Another arrested at #blackfridayprotests standing with #walmartstrikers#Solidaritypic.twitter.com/NQgViFlQAJ#Chicago

— Anonymous (@YourAnonNews) November 29, 2013

One of the more bitter ironies behind this year’s Thanksgiving weekend is that many of those working through the holidays themselves don’t have enough money to put down for Thanksgiving dinner.

Recently, a Walmart in Canton, Ohio held a food drive for its employees who could not afford a Thanksgiving meal, images of which immediately went viral.

Last week, the General Counsel of the National Labor Relations Board confirmed that Walmart has been using unlawful intimidation and coercion to silence employees who publicly spoke out against systemic poverty and poor working conditions at the country’s largest corporation.

Santa arrested @Walmart: 'Even Santa's elves are paid a living wage.' #walmartstrikerspic.twitter.com/MHeWRBUuBs

— Warehouse Workers (@wwunited) November 29, 2013

The agency charges that in 14 states Walmart store managers “threatened, surveilled, disciplined and/or terminated employees in anticipation of or in response to employees' protected concerted activities,” The Hill Reports.
The unlawful behavior was documented as starting before last year’s Black Friday protests and continuing through protests around the company’s Annual General Meeting in June 2013.

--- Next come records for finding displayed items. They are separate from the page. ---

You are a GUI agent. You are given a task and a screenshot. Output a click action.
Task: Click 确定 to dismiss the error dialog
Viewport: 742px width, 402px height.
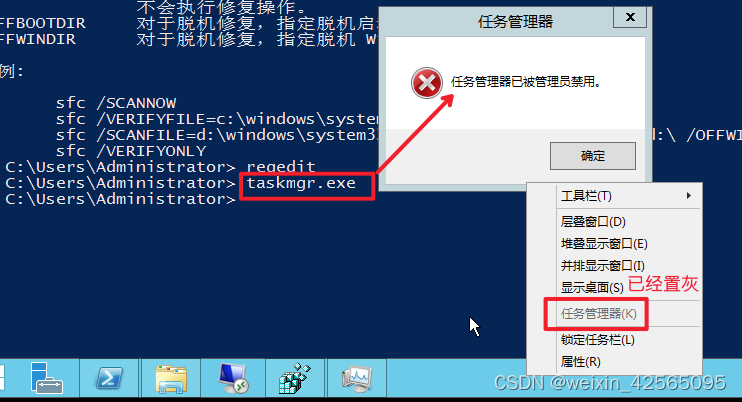tap(592, 156)
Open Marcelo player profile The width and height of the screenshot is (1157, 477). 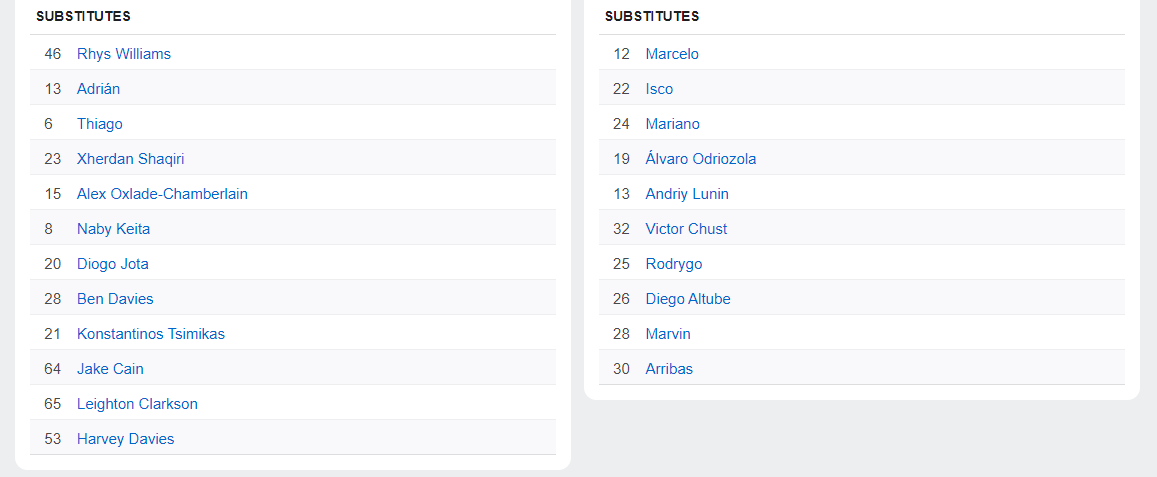(x=672, y=54)
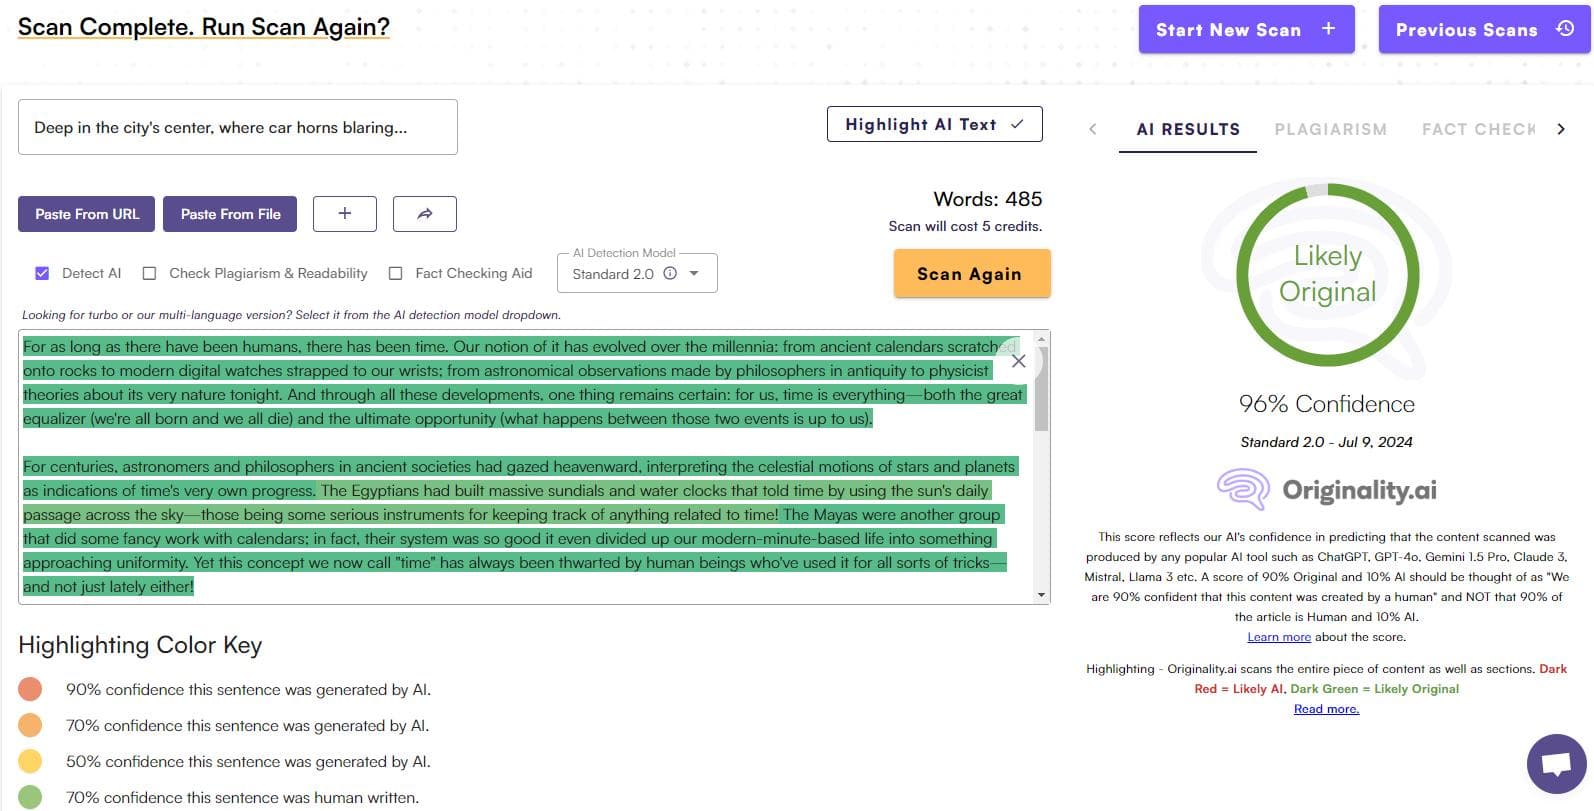This screenshot has width=1594, height=811.
Task: Click the info icon next to Standard 2.0
Action: click(x=670, y=274)
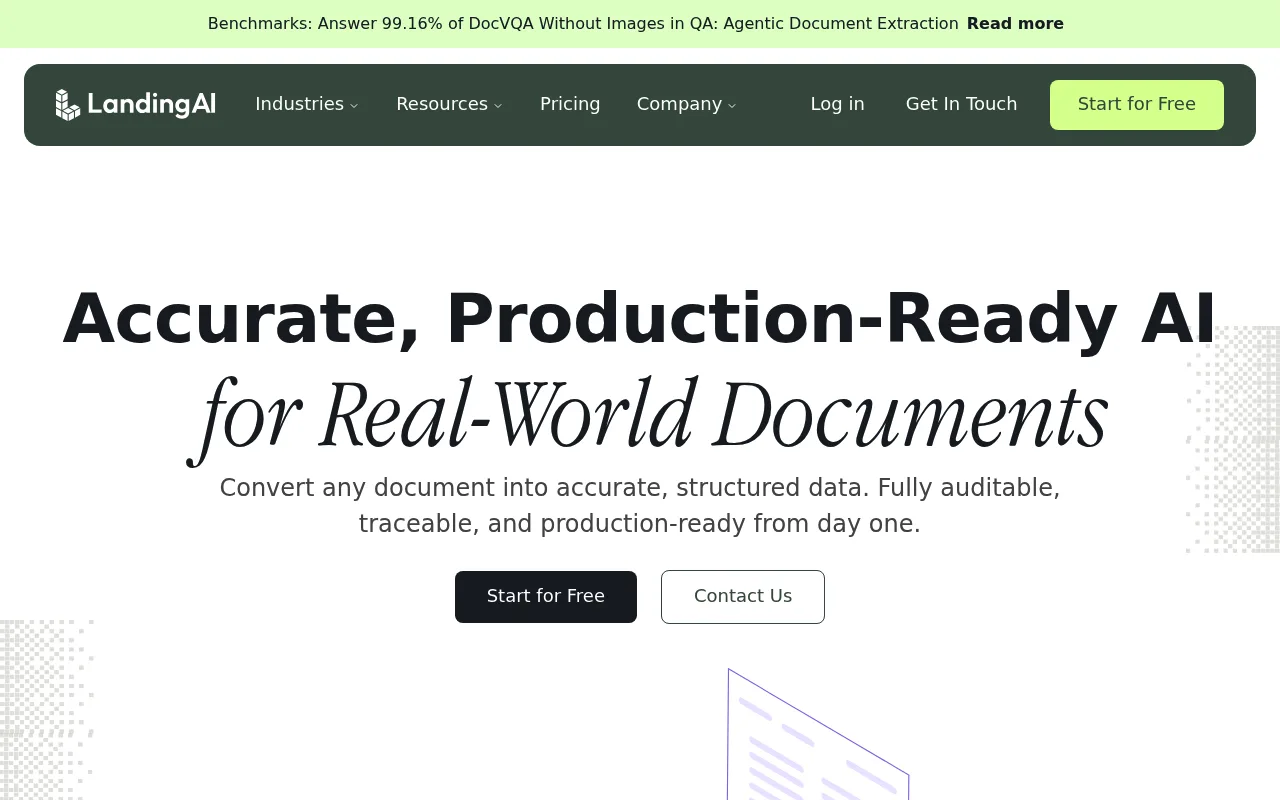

“Black Friday 2013 will mark a turning point in American history,” Dorian Warren, associate professor at Columbia University, told OURWalmart. “Fifteen hundred protests against Walmart is unprecedented. Working families are fighting back like never before – and have the support of America behind them.”

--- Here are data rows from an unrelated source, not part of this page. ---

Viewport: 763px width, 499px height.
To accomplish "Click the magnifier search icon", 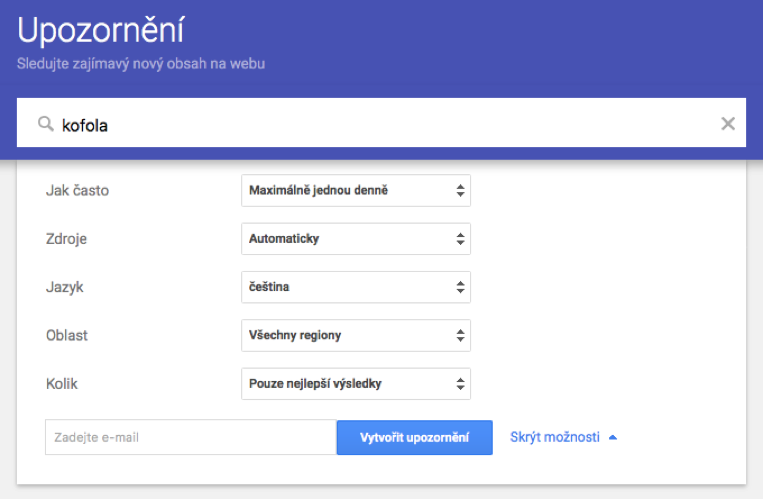I will click(x=45, y=124).
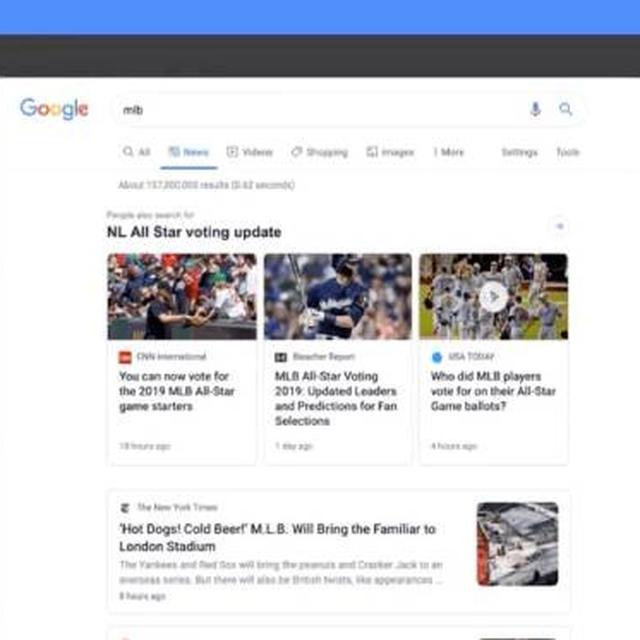The height and width of the screenshot is (640, 640).
Task: Open the More search categories dropdown
Action: click(449, 152)
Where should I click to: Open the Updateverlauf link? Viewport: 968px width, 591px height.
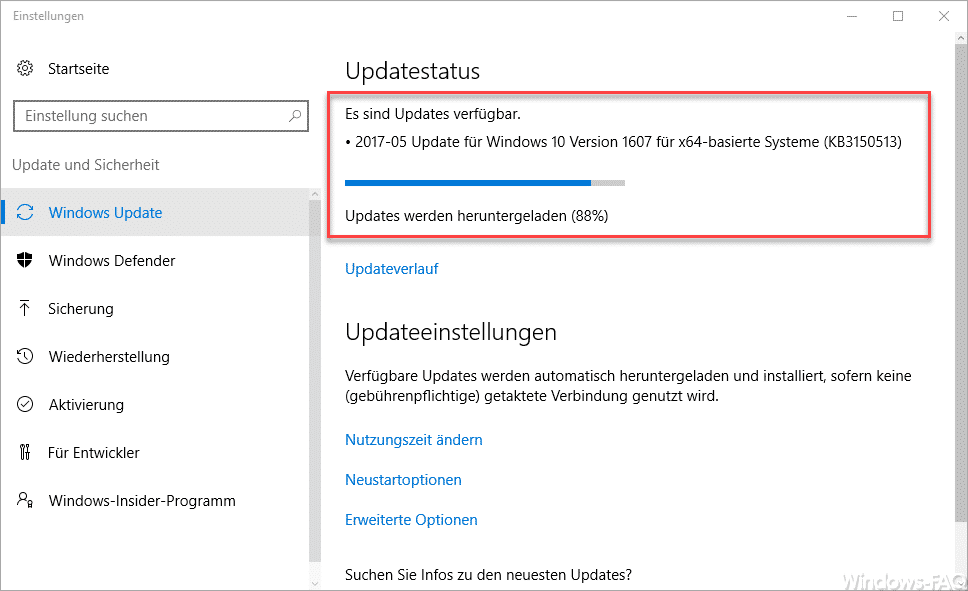[391, 269]
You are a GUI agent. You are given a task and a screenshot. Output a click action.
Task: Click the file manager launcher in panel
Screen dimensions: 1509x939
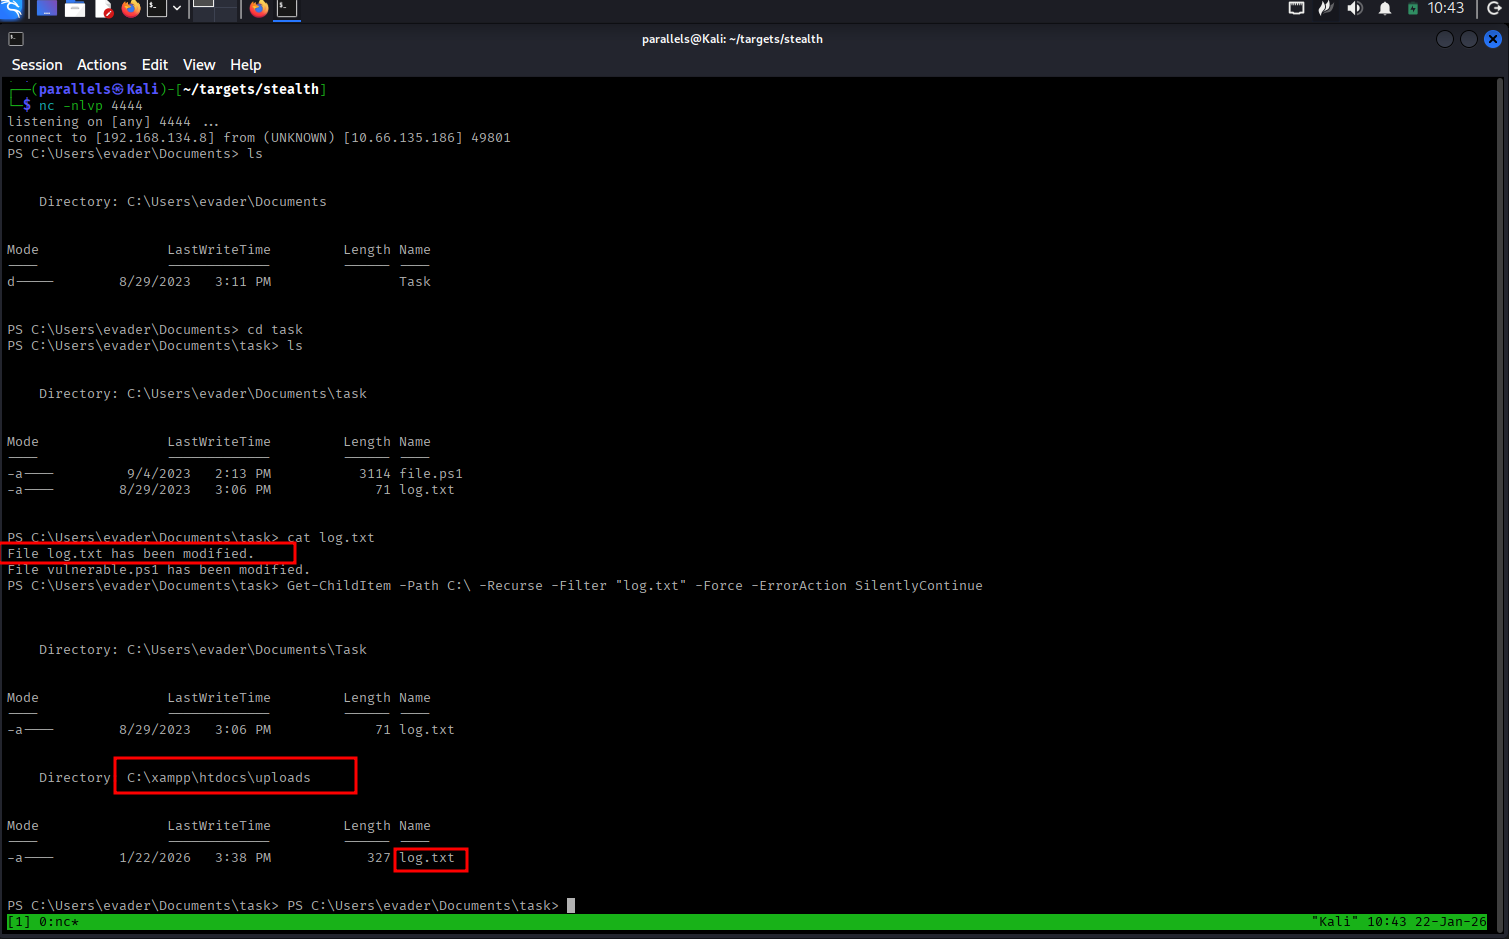click(x=75, y=9)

As for the mobs fighting over TVs…

It wouldn’t be black Friday if aggressive crowds weren’t screaming, punching, and at times shooting their way to get the best deal on a flat screen TV before they are out of stock.

In the Chicago suburb of Romeoville, a suspected shoplifter was shot after hopping behind the wheel and dragging a police officer who attempted to stop him in the parking lot of a Kohl's department store late on Thursday, the Chicago Tribune reported.

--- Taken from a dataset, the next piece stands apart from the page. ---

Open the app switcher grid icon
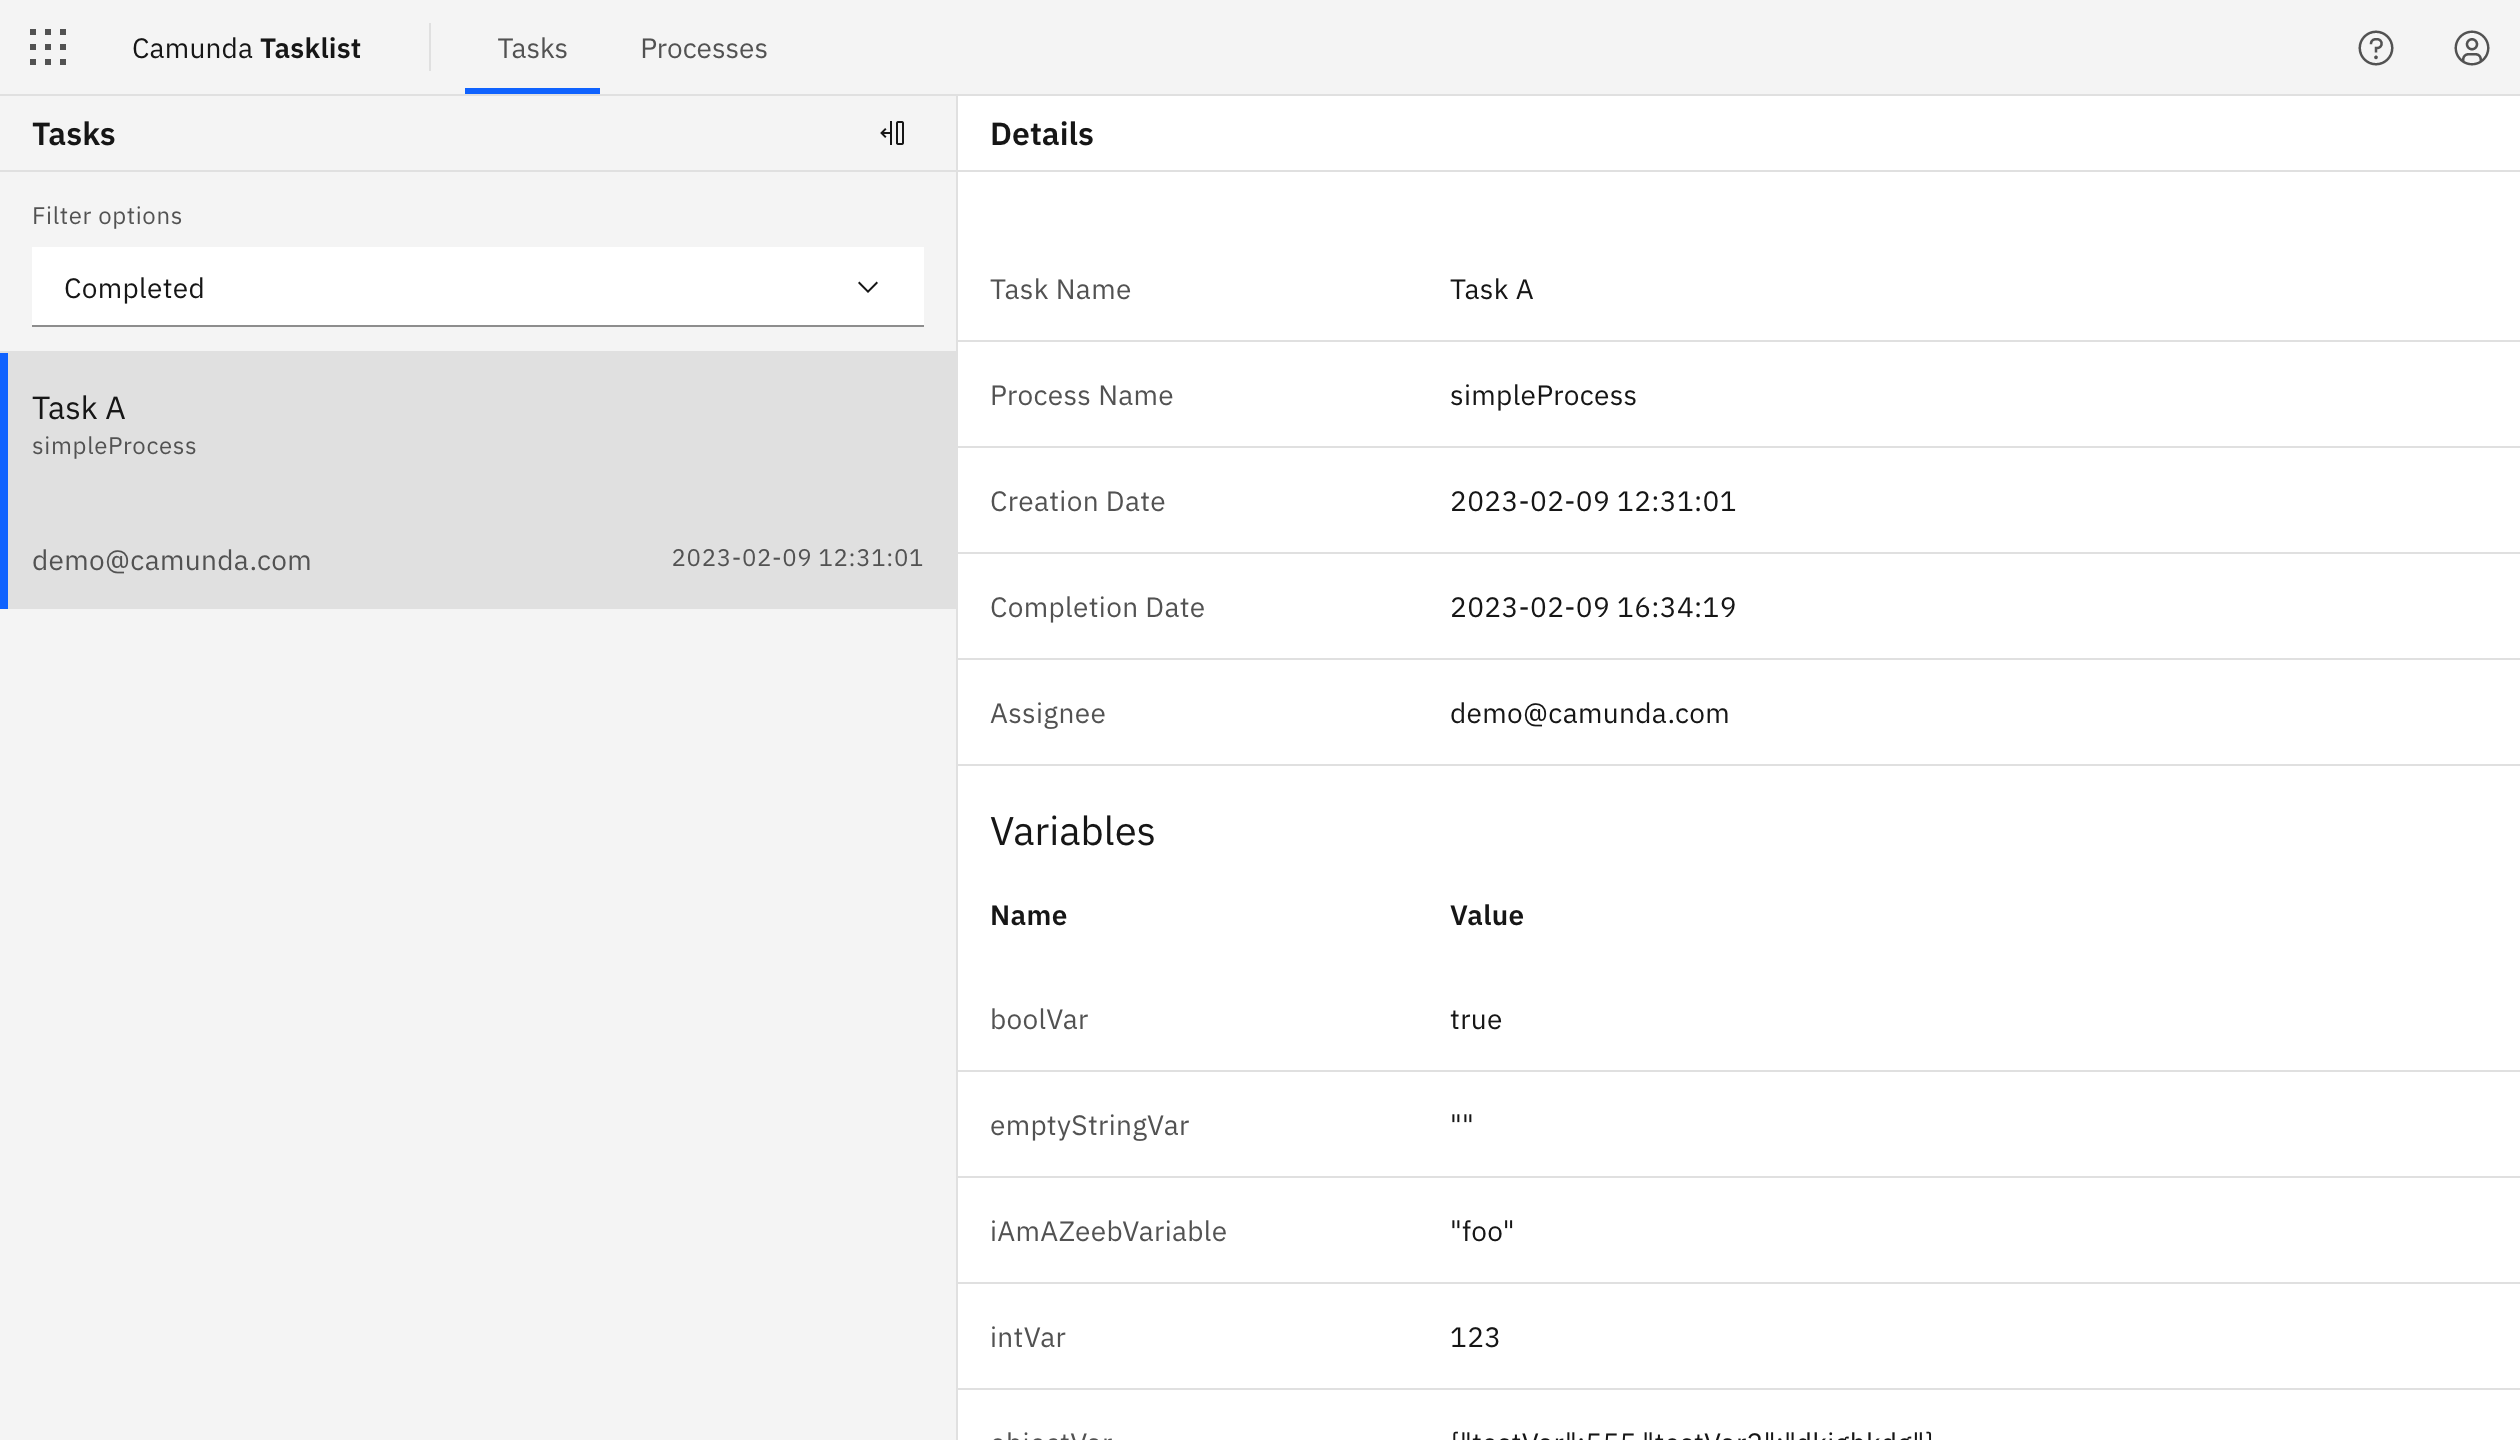This screenshot has height=1440, width=2520. [x=48, y=48]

In Las Vegas, a customer who had purchased a big-screen television at Target was shot in the leg while walking to a nearby apartment complex, KLAS-TV reported. The victim was taken to a local hospital with non-life threatening injuries, police said.

At a Walmart in the Southern California city of Rialto, a police officer was injured after trying to break up a fight after a store manager decided to open the doors early, sparking a melee, the San Bernardino County Sun reported.
In northern New Jersey, police say they pepper sprayed and arrested a man at an area Walmart following a Thanksgiving shopping dispute on Thursday night.


Authorities say the suspect became “belligerent” while arguing with a Walmart shopper over a television on Thursday night, and then attacked a Garfield police officer when the manager called for assistance.

And at a Walmart in Elkin, North Carolina, a screaming mob of 50 people got into an aggressive shoving match, with one man throwing another to the ground, in order to get their hands on a television. Several police officers stood by but didn’t lift a finger to stop the fight.